» Given task A: In the forum thread about missing Camera Matching profiles, which camera produced the raw file?
» Given task B: Write the next part of the forum thread about missing Camera Matching profiles, picking up right after its final line.

» Excerpt provided:
_ _ _ _ _ _ _

# Camera Matching Profiles missing on new install



## PeteGB (Feb 13, 2019)

I’ve been using LR Mobile on iPad for years with no problems. I’ve just bought a new iPad Pro 12.9” running iOS 12.1.4 and installed LR Mobile 4.2.0.411412

Under Profiles there is listed ; Favourites, Adobe RAW, Artistic, B&W, Modern, Vintage - Camera Matching is missing.

I don’t recall doing anything specific to get Camea Matching profiles on previous device - am I forgetting something ?

Thanks

Pete


----------



## Victoria Bampton (Feb 13, 2019)

I'm assuming you have a raw file selected, but which camera was it from?


----------



## PeteGB (Feb 13, 2019)

Thanks for reply.

Yes, it's RAW. Canon 5D MK IV

On the 'old' iPad the photo shows with the Camera Matching profiles listed.

On the 'new' iPad the photo shows with an error saying that "the profile applied to this photo isn't available on this device", and none of the Camera Matching profiles are listed.

I'm a bit stuck for how to proceed

Pete


----------



## Victoria Bampton (Feb 13, 2019)

Hmmm. That's a new one on me. I'd expect it to download from the cloud if it wasn't already downloaded. Best thing is to report it at Official Feature Request/Bug Report Forum


----------



## PeteGB (Feb 13, 2019)

Thanks. I'll do that, and post back any replies/resolution.


----------



## Jim Wilde (Feb 13, 2019)

_ _ _ _ _ _ _

» Data provided:
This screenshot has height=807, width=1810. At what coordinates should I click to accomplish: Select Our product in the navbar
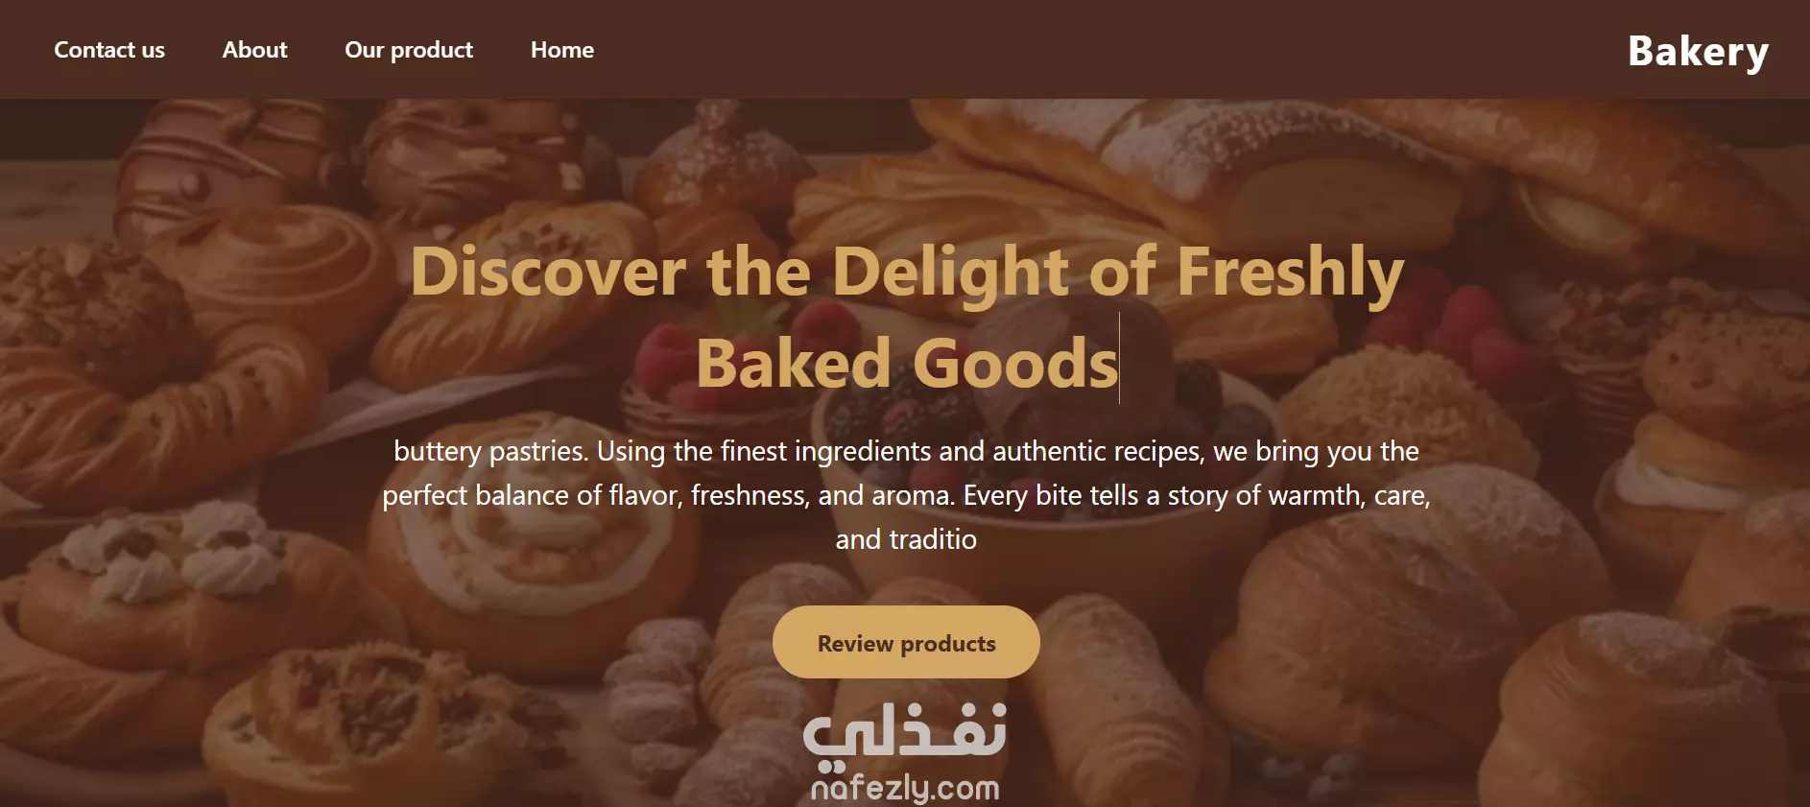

_ _ _ _ _ _ _

» Written answer A: A Canon 5D MK IV.

» Written answer B:
I've experienced this kind of strange behaviour several times since the new profile system was introduced. You could start with closing down the app completely, i.e. removing it from the active background apps, then restarting it again. If that still doesn't work, you're probably looking at deleting the app completely, then downloading and installing it again (which is a bit of a PITA if you've previously downloaded lots of Smart Previews or Originals).

Both of those methods have worked for me, but I can't guarantee it'll always fix the problem. The first one is pretty simple with no impact, but the second one may not be so simple.


----------



## PeteGB (Feb 13, 2019)

Jim,

Thanks for input. As it's a new install it wasn't too much effort to delete the App and Reinstall, that's fixed things.

Now when I go to an photo, the appropriate Camera Matching Profiles are listed.

It probably classifies as a bug of sorts but it's a bit too vague and unrepeatable to formally report I feel.

Thanks for assistance.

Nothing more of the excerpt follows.